=== DATA SUPPLIED ===

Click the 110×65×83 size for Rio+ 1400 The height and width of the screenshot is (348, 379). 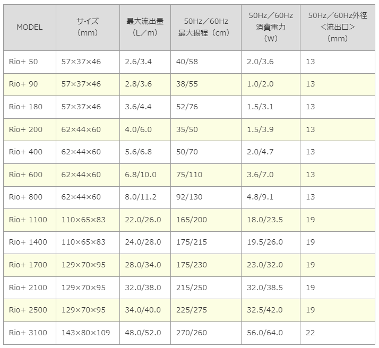[84, 242]
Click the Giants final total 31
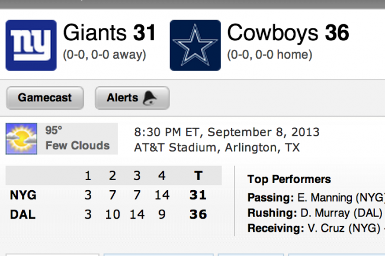The height and width of the screenshot is (256, 385). 198,196
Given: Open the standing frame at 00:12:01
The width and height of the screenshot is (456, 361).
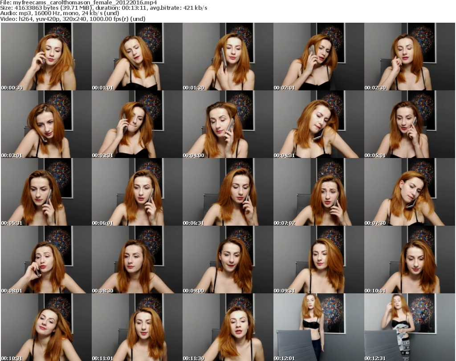Looking at the screenshot, I should [x=318, y=327].
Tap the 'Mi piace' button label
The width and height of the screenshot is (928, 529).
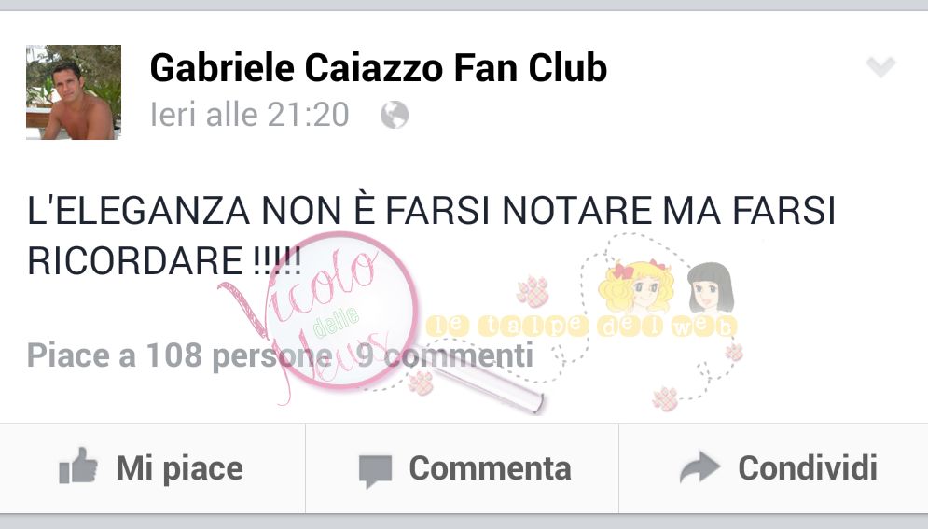coord(179,468)
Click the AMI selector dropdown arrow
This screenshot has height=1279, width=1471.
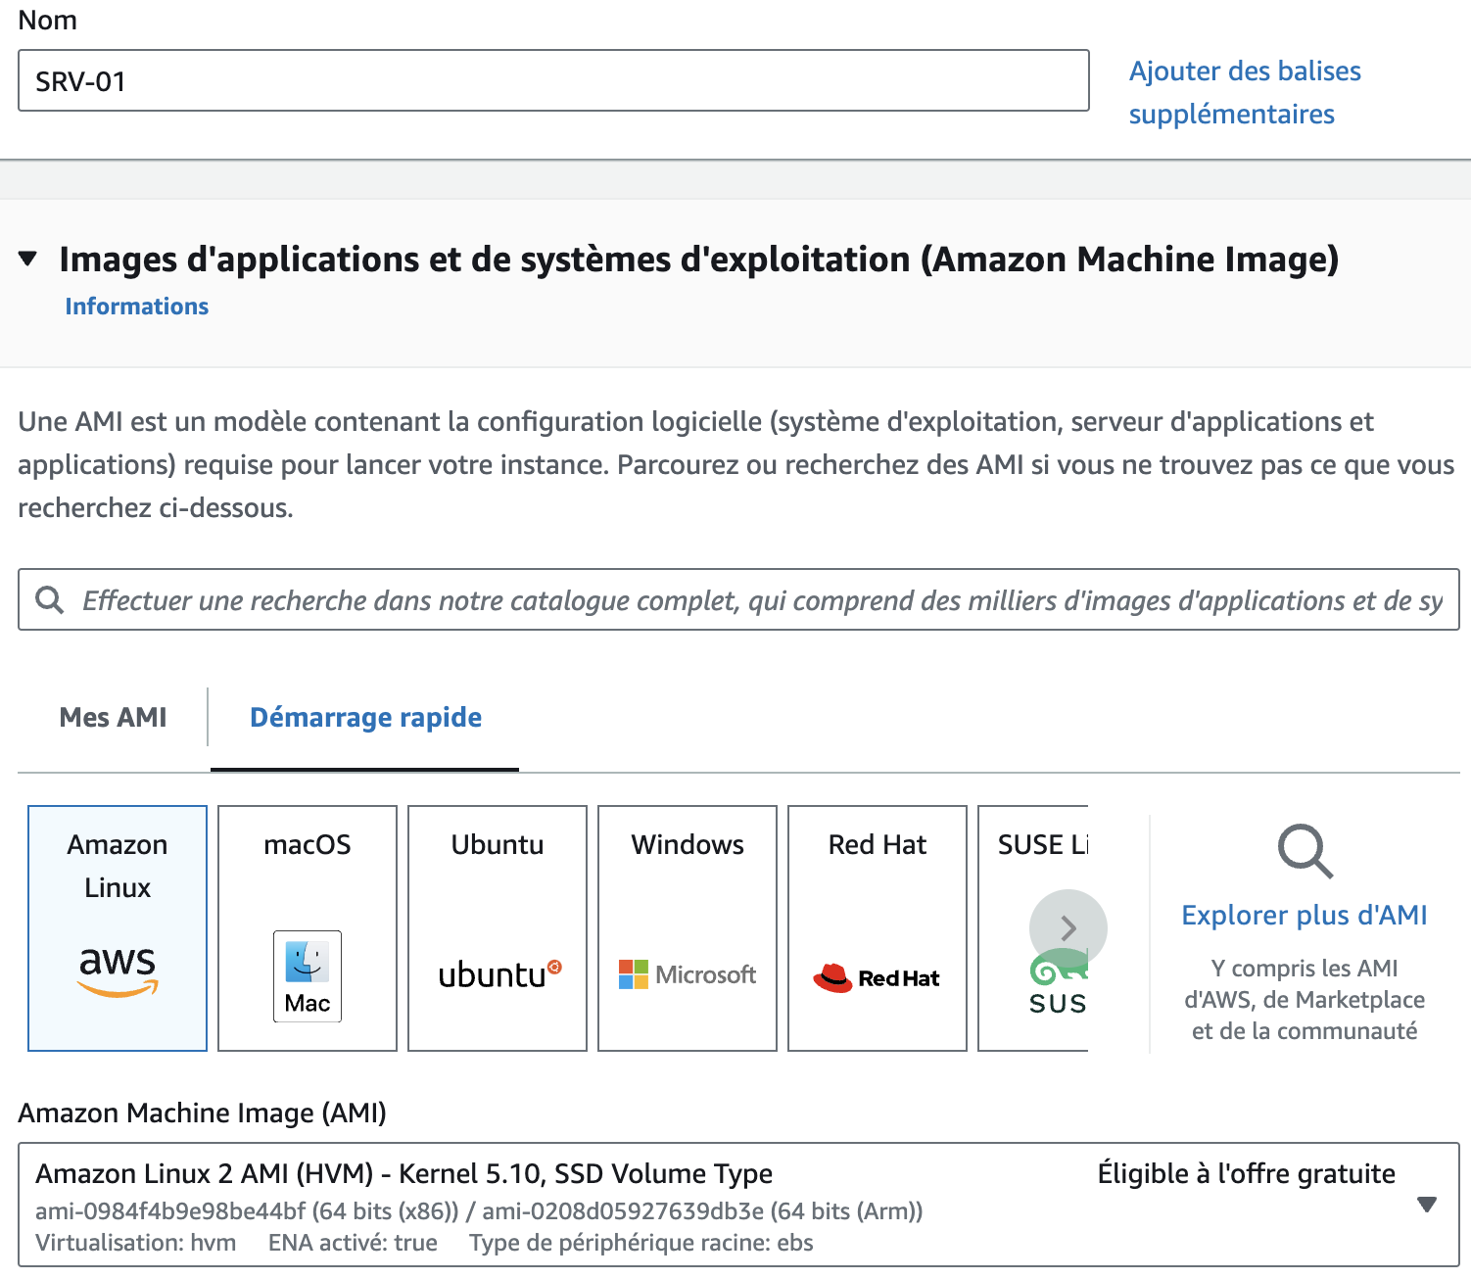click(x=1427, y=1205)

===

# EXERCISE DIRECTIONS
Copy out the entries verbatim from the line containing "Click the AMI selector dropdown arrow" through the end of the entries, including both ends. Omit the pictures.

# THE RESULT
Click the AMI selector dropdown arrow
This screenshot has height=1279, width=1471.
click(x=1427, y=1205)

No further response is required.